You can change the language in the login screen, in the top there's a globe icon with 'Language' on it, click on it and change your language.
About the libnotify, that's interesting if you're talented in doing it. Let me tell you one thing. You can click on your nickname in the contact list (as if you want to change your status) and choose 'configure/add/delete global alarm'. There you can set an 'alarm' to be launched whenever an action happens like when you receive a message. It will apply to every contact in your list (you can also specify it per contact in their properties windows). There, you can tell it to launch a command whenever you receive a message for example. If you specify the command to be your own program that uses libnotify. I'm sure you'll be happy of the results.
Also, if you want to share your code later, it would be appreciated. I don't know about libnotify but if it's something interesting, we would be of course happy to include it in our next release.
Thanks
That's why I didn't see it, I had auto login turned on so the login window was gone too fast, thanx

That's exactly what I did. I wrote a script with Ruby that receives the $msg variable as an argument, took just a minute and works great, however it displays a notification every time a message is sent, wether or not aMSN is in the background. I'm not an advanced programmer by any means so I'll have to look into that a bit. There should be some way for Ruby to see which program is in the front on the screen at the moment. Then it would be easy to just display a notification if aMSN is in the background. The problem with that approach would be however, that it would likely be platform specific.
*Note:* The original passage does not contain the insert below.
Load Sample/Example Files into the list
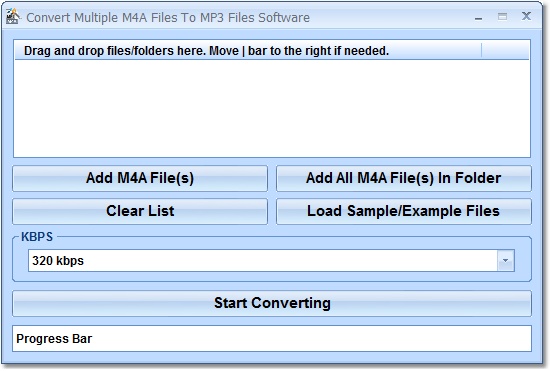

Here's my code so far, maybe someone here wants to use it already:
require 'libnotify'
def show_notification(message)
LibNotify.init( "aMSNlibnotify" )
aMSNlibnotify = LibNotify::Notification.new( "aMSN", "#{message.slice(0..100)}", nil, nil ) #.slice truncates the message, value can be anything you like
aMSNlibnotify.timeout= 5000 # displays notification for 5 seconds
aMSNlibnotify.show
sleep(5)
aMSNlibnotify.close
LibNotify.uninit
end
show_notification(ARGV[0])
The Ruby bindings for libnotify have to be installed:
http://ruby-libnotify.rubyforge.org/and naturally, libnotify itself. Should be installed already if you are using Gnome, many apps use it. Otherwise it will be in your distribution's repository.
Here's what it looks like (notification is displayed in the bottom right corner of the screen):

I'll post here again when I've got a better solution.